▶ Your instructions
The line containing "The width and height of the screenshot is (975, 424)." marks the end: output every line of the data up to it, and that line too, exactly as written.

-- Input data follows --

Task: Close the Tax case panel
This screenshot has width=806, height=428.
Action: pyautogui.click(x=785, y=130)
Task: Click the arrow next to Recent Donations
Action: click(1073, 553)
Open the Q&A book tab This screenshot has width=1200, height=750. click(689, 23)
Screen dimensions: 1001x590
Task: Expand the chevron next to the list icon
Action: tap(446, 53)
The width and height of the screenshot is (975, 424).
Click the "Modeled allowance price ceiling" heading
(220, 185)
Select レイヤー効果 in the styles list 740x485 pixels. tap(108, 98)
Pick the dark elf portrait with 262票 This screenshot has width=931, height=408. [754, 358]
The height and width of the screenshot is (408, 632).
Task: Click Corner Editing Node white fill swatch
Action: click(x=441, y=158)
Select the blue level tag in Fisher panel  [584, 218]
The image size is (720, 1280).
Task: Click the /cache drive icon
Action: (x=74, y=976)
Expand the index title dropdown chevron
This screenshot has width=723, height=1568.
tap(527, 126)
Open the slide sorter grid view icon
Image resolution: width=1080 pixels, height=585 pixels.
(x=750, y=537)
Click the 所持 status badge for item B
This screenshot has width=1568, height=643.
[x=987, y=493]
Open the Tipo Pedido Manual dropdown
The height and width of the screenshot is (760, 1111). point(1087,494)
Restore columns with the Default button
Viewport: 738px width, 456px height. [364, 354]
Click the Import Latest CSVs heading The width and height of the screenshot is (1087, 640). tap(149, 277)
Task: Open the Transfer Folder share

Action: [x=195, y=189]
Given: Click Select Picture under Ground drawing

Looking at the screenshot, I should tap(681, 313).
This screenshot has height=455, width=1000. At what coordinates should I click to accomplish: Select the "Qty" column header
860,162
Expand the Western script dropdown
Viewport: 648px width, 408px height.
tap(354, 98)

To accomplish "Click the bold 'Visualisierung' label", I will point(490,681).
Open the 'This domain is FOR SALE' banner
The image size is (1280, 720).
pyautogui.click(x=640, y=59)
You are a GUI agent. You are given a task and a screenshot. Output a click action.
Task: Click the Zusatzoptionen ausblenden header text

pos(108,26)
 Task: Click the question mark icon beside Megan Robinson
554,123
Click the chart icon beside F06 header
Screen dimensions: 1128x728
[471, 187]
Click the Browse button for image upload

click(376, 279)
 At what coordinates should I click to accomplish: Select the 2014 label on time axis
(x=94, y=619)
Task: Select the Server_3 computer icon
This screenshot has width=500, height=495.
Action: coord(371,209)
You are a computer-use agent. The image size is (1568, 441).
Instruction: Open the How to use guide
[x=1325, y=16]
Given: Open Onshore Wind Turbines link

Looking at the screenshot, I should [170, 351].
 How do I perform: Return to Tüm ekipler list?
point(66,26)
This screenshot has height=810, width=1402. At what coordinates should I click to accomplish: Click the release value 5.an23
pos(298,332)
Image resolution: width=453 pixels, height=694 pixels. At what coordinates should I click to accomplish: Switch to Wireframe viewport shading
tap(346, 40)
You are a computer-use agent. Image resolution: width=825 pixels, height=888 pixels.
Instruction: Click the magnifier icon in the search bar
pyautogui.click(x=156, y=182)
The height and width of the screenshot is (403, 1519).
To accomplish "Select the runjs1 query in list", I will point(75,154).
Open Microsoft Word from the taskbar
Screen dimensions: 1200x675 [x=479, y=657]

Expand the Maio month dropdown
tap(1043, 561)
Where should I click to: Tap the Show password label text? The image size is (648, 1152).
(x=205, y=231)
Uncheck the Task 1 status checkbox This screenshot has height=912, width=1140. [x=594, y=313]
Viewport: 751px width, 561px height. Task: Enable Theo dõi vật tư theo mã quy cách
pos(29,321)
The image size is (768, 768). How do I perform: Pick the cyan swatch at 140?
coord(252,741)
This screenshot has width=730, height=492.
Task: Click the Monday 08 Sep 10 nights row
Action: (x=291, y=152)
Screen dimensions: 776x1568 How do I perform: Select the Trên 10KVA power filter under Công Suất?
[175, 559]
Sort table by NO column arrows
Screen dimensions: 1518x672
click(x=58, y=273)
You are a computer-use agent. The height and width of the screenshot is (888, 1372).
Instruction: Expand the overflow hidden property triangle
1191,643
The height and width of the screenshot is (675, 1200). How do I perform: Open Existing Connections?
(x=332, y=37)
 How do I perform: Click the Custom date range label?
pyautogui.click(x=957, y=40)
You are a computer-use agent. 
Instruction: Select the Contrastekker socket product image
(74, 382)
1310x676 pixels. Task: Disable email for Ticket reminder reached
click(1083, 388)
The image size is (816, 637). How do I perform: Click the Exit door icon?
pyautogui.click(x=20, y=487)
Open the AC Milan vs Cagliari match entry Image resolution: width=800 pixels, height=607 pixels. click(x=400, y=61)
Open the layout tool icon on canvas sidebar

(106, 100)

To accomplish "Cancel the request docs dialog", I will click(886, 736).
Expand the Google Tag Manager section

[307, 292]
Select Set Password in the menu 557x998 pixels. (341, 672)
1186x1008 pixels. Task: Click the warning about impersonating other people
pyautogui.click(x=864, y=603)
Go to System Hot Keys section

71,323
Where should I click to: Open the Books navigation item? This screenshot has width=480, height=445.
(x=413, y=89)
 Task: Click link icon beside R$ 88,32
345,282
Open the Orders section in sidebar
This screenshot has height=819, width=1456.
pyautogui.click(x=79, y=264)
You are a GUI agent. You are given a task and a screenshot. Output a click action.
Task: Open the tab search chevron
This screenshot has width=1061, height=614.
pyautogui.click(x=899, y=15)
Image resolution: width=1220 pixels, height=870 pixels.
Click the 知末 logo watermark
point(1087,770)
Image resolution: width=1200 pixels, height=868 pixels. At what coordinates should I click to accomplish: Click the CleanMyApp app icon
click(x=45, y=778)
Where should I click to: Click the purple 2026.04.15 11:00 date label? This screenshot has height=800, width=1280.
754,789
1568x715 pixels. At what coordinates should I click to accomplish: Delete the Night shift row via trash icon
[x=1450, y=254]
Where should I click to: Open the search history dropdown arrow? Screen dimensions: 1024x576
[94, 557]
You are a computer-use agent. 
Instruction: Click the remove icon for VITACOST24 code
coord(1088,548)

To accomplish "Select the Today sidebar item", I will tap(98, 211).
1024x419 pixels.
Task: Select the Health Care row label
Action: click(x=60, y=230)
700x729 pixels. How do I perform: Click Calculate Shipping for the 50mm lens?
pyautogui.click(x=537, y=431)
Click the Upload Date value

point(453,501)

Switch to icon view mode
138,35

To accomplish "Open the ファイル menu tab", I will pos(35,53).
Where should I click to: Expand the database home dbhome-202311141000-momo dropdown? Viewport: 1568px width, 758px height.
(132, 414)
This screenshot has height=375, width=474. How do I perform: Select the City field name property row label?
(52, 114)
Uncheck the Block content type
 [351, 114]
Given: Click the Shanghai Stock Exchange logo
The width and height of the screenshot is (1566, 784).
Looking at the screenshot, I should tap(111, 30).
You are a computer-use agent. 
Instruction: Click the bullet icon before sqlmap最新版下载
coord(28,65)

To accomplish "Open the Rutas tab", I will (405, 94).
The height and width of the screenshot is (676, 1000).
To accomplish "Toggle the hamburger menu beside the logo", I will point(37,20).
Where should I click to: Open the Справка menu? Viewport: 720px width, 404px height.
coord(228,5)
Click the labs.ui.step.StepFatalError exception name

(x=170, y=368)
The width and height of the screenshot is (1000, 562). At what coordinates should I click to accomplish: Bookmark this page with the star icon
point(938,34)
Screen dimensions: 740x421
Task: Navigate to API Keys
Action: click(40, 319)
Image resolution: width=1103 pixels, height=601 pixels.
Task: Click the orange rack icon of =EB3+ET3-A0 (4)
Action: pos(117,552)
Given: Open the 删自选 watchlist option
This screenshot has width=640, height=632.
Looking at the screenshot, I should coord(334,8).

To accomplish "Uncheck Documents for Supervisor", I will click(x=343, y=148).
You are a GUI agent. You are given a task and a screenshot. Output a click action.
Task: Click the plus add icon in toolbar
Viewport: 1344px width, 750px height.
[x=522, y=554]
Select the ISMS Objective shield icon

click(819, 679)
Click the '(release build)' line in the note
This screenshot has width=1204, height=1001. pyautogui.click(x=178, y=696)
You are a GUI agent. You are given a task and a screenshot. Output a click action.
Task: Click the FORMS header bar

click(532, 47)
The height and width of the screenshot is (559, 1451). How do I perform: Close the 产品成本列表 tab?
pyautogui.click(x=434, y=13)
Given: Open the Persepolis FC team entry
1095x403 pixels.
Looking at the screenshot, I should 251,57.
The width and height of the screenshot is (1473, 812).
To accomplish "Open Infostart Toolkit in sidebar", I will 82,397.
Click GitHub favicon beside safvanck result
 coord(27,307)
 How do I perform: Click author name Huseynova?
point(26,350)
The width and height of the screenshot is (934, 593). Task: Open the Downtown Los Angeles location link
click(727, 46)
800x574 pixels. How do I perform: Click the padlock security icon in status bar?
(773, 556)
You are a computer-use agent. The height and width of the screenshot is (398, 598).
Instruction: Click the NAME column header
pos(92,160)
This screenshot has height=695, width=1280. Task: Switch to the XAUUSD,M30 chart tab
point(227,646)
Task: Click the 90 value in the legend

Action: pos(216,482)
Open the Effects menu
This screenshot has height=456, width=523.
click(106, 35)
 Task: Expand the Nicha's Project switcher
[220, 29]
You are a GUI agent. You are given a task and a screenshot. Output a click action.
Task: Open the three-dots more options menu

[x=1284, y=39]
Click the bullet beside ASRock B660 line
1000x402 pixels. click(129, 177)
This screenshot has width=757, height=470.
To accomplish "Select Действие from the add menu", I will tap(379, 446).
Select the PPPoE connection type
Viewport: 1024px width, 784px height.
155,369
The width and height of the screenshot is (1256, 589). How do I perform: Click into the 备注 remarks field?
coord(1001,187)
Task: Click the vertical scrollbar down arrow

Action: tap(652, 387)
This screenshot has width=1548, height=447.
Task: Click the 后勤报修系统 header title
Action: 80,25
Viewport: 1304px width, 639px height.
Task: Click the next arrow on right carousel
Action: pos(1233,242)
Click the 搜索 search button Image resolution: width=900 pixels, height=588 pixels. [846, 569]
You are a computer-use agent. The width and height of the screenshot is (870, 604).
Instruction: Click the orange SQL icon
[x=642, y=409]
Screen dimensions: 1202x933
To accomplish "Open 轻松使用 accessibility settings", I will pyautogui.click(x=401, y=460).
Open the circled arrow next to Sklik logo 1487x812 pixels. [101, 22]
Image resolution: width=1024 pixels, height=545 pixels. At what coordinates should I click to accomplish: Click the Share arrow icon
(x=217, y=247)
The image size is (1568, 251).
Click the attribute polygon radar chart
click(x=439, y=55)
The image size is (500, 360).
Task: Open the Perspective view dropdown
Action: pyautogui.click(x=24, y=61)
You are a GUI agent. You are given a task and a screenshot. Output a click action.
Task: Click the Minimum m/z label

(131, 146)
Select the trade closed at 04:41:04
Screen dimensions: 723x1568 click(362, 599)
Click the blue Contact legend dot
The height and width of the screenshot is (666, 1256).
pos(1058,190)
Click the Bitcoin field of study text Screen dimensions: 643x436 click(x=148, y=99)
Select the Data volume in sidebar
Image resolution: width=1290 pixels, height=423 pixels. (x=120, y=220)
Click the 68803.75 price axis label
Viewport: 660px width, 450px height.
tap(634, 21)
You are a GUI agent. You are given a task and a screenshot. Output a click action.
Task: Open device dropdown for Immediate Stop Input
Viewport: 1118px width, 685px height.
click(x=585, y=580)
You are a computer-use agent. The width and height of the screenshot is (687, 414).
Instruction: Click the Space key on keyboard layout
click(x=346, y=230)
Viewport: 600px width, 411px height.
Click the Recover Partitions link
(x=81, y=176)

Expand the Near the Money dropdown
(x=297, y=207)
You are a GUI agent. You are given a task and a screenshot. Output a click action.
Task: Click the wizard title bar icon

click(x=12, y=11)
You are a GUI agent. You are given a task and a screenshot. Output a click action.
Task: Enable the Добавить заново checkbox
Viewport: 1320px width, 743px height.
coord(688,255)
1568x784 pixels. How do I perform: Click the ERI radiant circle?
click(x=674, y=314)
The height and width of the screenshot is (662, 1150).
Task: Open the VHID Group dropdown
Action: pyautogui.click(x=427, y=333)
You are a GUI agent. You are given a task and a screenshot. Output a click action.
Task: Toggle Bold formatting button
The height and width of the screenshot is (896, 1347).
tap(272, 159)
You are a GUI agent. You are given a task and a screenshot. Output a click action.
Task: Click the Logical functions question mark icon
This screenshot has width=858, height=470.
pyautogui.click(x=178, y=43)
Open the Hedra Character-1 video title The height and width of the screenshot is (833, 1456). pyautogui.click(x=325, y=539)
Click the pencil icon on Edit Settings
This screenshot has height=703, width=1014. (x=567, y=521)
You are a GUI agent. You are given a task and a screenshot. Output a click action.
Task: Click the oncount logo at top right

-- Input data concluded --

▶ Finished task
Task: Close the Tax case panel
This screenshot has width=806, height=428.
Action: pyautogui.click(x=785, y=130)
Task: Click the arrow next to Recent Donations
Action: click(1073, 553)
Open the Q&A book tab This screenshot has width=1200, height=750. click(689, 23)
Screen dimensions: 1001x590
Task: Expand the chevron next to the list icon
Action: tap(446, 53)
The width and height of the screenshot is (975, 424).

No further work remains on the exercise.